▸ **Challenge**
Copy every line of the listing below exactly as it appears.

▸ **Material for this exercise**
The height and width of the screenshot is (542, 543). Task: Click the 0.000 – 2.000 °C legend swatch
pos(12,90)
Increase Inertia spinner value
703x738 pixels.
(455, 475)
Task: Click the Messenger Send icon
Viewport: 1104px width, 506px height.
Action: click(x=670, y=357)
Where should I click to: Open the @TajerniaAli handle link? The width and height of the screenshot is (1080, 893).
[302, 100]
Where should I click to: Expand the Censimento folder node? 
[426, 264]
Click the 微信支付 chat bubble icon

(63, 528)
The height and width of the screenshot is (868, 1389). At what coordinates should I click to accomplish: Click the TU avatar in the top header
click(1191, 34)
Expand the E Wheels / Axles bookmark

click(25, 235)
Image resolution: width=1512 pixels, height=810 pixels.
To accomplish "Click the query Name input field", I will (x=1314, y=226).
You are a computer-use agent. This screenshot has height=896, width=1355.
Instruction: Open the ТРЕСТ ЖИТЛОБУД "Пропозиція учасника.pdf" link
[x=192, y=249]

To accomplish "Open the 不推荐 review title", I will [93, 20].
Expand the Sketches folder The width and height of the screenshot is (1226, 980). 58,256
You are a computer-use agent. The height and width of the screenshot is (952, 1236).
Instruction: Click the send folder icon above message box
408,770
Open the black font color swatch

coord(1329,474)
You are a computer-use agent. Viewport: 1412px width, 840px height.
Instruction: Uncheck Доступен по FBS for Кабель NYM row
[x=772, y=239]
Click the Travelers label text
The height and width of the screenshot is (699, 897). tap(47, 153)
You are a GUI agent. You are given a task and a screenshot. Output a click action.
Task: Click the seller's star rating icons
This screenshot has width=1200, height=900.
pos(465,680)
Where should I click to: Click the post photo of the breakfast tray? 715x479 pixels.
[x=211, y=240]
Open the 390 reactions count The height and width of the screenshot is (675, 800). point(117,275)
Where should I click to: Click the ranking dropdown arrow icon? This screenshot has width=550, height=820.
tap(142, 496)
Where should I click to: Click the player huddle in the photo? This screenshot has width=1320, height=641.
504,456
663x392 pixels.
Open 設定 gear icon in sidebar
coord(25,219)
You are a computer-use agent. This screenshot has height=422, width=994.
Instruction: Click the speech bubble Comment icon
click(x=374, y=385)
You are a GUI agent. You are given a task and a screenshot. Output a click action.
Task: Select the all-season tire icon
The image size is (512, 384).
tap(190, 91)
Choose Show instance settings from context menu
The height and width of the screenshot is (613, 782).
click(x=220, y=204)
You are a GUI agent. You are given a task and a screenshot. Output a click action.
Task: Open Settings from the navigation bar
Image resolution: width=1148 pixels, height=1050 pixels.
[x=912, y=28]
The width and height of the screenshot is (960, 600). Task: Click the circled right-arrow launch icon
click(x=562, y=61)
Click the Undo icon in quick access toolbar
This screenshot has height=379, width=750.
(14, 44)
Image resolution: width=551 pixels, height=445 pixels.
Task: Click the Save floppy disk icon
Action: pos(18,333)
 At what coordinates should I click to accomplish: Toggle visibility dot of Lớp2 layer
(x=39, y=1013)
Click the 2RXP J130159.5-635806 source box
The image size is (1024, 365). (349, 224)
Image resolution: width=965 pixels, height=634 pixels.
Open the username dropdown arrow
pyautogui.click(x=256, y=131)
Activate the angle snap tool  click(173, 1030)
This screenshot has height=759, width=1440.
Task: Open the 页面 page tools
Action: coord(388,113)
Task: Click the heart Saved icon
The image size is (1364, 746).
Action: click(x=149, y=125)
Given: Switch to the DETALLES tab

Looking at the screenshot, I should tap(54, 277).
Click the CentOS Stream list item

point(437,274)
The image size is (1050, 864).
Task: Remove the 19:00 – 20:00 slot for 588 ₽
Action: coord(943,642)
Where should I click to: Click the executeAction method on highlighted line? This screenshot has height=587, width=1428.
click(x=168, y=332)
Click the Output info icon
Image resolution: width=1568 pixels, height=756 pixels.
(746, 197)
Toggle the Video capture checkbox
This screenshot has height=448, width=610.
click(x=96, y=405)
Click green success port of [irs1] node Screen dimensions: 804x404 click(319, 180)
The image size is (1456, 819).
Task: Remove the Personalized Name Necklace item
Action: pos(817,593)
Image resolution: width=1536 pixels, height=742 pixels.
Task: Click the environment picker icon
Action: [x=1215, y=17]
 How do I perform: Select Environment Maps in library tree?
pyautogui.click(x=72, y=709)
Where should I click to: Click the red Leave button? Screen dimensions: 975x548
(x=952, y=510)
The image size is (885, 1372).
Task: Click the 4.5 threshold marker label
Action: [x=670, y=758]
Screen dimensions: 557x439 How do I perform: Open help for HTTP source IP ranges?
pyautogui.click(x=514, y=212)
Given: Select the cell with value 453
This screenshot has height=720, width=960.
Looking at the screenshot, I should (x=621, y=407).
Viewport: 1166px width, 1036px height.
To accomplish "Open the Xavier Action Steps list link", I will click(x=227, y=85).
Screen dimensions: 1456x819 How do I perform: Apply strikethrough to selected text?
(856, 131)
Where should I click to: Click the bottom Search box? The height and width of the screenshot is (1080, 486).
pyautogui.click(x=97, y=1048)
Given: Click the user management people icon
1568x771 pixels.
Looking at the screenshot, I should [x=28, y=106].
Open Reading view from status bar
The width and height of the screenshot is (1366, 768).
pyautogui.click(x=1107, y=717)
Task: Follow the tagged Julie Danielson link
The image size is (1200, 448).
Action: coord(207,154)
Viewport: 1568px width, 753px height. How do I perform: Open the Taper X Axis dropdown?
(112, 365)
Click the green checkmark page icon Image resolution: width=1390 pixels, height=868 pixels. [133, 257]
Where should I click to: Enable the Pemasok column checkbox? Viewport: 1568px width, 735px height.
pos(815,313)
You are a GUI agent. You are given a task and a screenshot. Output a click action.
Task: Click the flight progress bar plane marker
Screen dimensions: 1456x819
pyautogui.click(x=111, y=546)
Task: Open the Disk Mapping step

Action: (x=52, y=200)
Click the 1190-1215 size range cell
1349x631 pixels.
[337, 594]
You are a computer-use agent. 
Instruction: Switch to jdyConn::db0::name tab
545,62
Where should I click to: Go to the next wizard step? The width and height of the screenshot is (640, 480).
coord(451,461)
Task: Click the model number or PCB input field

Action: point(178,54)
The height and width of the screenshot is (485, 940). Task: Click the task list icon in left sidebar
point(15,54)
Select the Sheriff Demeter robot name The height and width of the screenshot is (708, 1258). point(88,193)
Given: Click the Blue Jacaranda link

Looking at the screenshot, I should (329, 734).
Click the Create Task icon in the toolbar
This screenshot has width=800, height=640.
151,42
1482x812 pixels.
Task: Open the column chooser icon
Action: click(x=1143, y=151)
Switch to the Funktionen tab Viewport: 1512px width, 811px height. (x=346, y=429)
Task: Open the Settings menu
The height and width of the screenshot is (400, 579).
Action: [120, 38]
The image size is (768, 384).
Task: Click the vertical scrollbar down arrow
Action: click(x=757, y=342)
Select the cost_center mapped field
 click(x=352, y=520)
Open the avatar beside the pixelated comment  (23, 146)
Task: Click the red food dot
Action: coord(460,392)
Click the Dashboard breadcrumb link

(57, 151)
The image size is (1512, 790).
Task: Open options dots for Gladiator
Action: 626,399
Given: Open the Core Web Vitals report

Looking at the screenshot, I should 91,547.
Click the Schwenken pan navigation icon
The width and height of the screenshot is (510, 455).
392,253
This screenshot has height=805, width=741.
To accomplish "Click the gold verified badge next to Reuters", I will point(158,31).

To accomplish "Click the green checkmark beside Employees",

▸ **Result for this task**
The height and width of the screenshot is (542, 543). Task: Click the 0.000 – 2.000 °C legend swatch
pos(12,90)
Increase Inertia spinner value
703x738 pixels.
(455, 475)
Task: Click the Messenger Send icon
Viewport: 1104px width, 506px height.
Action: click(x=670, y=357)
Where should I click to: Open the @TajerniaAli handle link? The width and height of the screenshot is (1080, 893).
[302, 100]
Where should I click to: Expand the Censimento folder node? 
[426, 264]
Click the 微信支付 chat bubble icon

(63, 528)
The height and width of the screenshot is (868, 1389). At what coordinates should I click to accomplish: Click the TU avatar in the top header
click(1191, 34)
Expand the E Wheels / Axles bookmark

click(25, 235)
Image resolution: width=1512 pixels, height=810 pixels.
To accomplish "Click the query Name input field", I will (x=1314, y=226).
You are a computer-use agent. This screenshot has height=896, width=1355.
Instruction: Open the ТРЕСТ ЖИТЛОБУД "Пропозиція учасника.pdf" link
[x=192, y=249]

To accomplish "Open the 不推荐 review title", I will [93, 20].
Expand the Sketches folder The width and height of the screenshot is (1226, 980). 58,256
You are a computer-use agent. The height and width of the screenshot is (952, 1236).
Instruction: Click the send folder icon above message box
408,770
Open the black font color swatch

coord(1329,474)
You are a computer-use agent. Viewport: 1412px width, 840px height.
Instruction: Uncheck Доступен по FBS for Кабель NYM row
[x=772, y=239]
Click the Travelers label text
The height and width of the screenshot is (699, 897). tap(47, 153)
You are a GUI agent. You are given a task and a screenshot. Output a click action.
Task: Click the seller's star rating icons
This screenshot has width=1200, height=900.
pos(465,680)
Where should I click to: Click the post photo of the breakfast tray? 715x479 pixels.
[x=211, y=240]
Open the 390 reactions count The height and width of the screenshot is (675, 800). point(117,275)
Where should I click to: Click the ranking dropdown arrow icon? This screenshot has width=550, height=820.
tap(142, 496)
Where should I click to: Click the player huddle in the photo? This screenshot has width=1320, height=641.
504,456
663x392 pixels.
Open 設定 gear icon in sidebar
coord(25,219)
You are a computer-use agent. This screenshot has height=422, width=994.
Instruction: Click the speech bubble Comment icon
click(x=374, y=385)
You are a GUI agent. You are given a task and a screenshot. Output a click action.
Task: Select the all-season tire icon
The image size is (512, 384).
tap(190, 91)
Choose Show instance settings from context menu
The height and width of the screenshot is (613, 782).
click(x=220, y=204)
You are a GUI agent. You are given a task and a screenshot. Output a click action.
Task: Open Settings from the navigation bar
Image resolution: width=1148 pixels, height=1050 pixels.
[x=912, y=28]
The width and height of the screenshot is (960, 600). Task: Click the circled right-arrow launch icon
click(x=562, y=61)
Click the Undo icon in quick access toolbar
This screenshot has height=379, width=750.
(14, 44)
Image resolution: width=551 pixels, height=445 pixels.
Task: Click the Save floppy disk icon
Action: pos(18,333)
 At what coordinates should I click to accomplish: Toggle visibility dot of Lớp2 layer
(x=39, y=1013)
Click the 2RXP J130159.5-635806 source box
The image size is (1024, 365). (349, 224)
Image resolution: width=965 pixels, height=634 pixels.
Open the username dropdown arrow
pyautogui.click(x=256, y=131)
Activate the angle snap tool  click(173, 1030)
This screenshot has height=759, width=1440.
Task: Open the 页面 page tools
Action: coord(388,113)
Task: Click the heart Saved icon
The image size is (1364, 746).
Action: click(x=149, y=125)
Given: Switch to the DETALLES tab

Looking at the screenshot, I should tap(54, 277).
Click the CentOS Stream list item

point(437,274)
The image size is (1050, 864).
Task: Remove the 19:00 – 20:00 slot for 588 ₽
Action: coord(943,642)
Where should I click to: Click the executeAction method on highlighted line? This screenshot has height=587, width=1428.
click(x=168, y=332)
Click the Output info icon
Image resolution: width=1568 pixels, height=756 pixels.
(746, 197)
Toggle the Video capture checkbox
This screenshot has height=448, width=610.
click(x=96, y=405)
Click green success port of [irs1] node Screen dimensions: 804x404 click(319, 180)
The image size is (1456, 819).
Task: Remove the Personalized Name Necklace item
Action: pos(817,593)
Image resolution: width=1536 pixels, height=742 pixels.
Task: Click the environment picker icon
Action: [x=1215, y=17]
 How do I perform: Select Environment Maps in library tree?
pyautogui.click(x=72, y=709)
Where should I click to: Click the red Leave button? Screen dimensions: 975x548
(x=952, y=510)
The image size is (885, 1372).
Task: Click the 4.5 threshold marker label
Action: [x=670, y=758]
Screen dimensions: 557x439 How do I perform: Open help for HTTP source IP ranges?
pyautogui.click(x=514, y=212)
Given: Select the cell with value 453
This screenshot has height=720, width=960.
Looking at the screenshot, I should (x=621, y=407).
Viewport: 1166px width, 1036px height.
To accomplish "Open the Xavier Action Steps list link", I will click(x=227, y=85).
Screen dimensions: 1456x819 How do I perform: Apply strikethrough to selected text?
(856, 131)
Where should I click to: Click the bottom Search box? The height and width of the screenshot is (1080, 486).
pyautogui.click(x=97, y=1048)
Given: Click the user management people icon
1568x771 pixels.
Looking at the screenshot, I should [x=28, y=106].
Open Reading view from status bar
The width and height of the screenshot is (1366, 768).
pyautogui.click(x=1107, y=717)
Task: Follow the tagged Julie Danielson link
The image size is (1200, 448).
Action: coord(207,154)
Viewport: 1568px width, 753px height. How do I perform: Open the Taper X Axis dropdown?
(112, 365)
Click the green checkmark page icon Image resolution: width=1390 pixels, height=868 pixels. [133, 257]
Where should I click to: Enable the Pemasok column checkbox? Viewport: 1568px width, 735px height.
pos(815,313)
You are a GUI agent. You are given a task and a screenshot. Output a click action.
Task: Click the flight progress bar plane marker
Screen dimensions: 1456x819
pyautogui.click(x=111, y=546)
Task: Open the Disk Mapping step

Action: (x=52, y=200)
Click the 1190-1215 size range cell
1349x631 pixels.
[337, 594]
You are a computer-use agent. 
Instruction: Switch to jdyConn::db0::name tab
545,62
Where should I click to: Go to the next wizard step? The width and height of the screenshot is (640, 480).
coord(451,461)
Task: Click the model number or PCB input field

Action: point(178,54)
The height and width of the screenshot is (485, 940). Task: Click the task list icon in left sidebar
point(15,54)
Select the Sheriff Demeter robot name The height and width of the screenshot is (708, 1258). point(88,193)
Given: Click the Blue Jacaranda link

Looking at the screenshot, I should (329, 734).
Click the Create Task icon in the toolbar
This screenshot has width=800, height=640.
151,42
1482x812 pixels.
Task: Open the column chooser icon
Action: click(x=1143, y=151)
Switch to the Funktionen tab Viewport: 1512px width, 811px height. (x=346, y=429)
Task: Open the Settings menu
The height and width of the screenshot is (400, 579).
Action: [120, 38]
The image size is (768, 384).
Task: Click the vertical scrollbar down arrow
Action: click(x=757, y=342)
Select the cost_center mapped field
 click(x=352, y=520)
Open the avatar beside the pixelated comment  (23, 146)
Task: Click the red food dot
Action: coord(460,392)
Click the Dashboard breadcrumb link

(57, 151)
The image size is (1512, 790).
Task: Open options dots for Gladiator
Action: 626,399
Given: Open the Core Web Vitals report

Looking at the screenshot, I should 91,547.
Click the Schwenken pan navigation icon
The width and height of the screenshot is (510, 455).
392,253
This screenshot has height=805, width=741.
To accomplish "Click the gold verified badge next to Reuters", I will point(158,31).

To accomplish "Click the green checkmark beside Employees",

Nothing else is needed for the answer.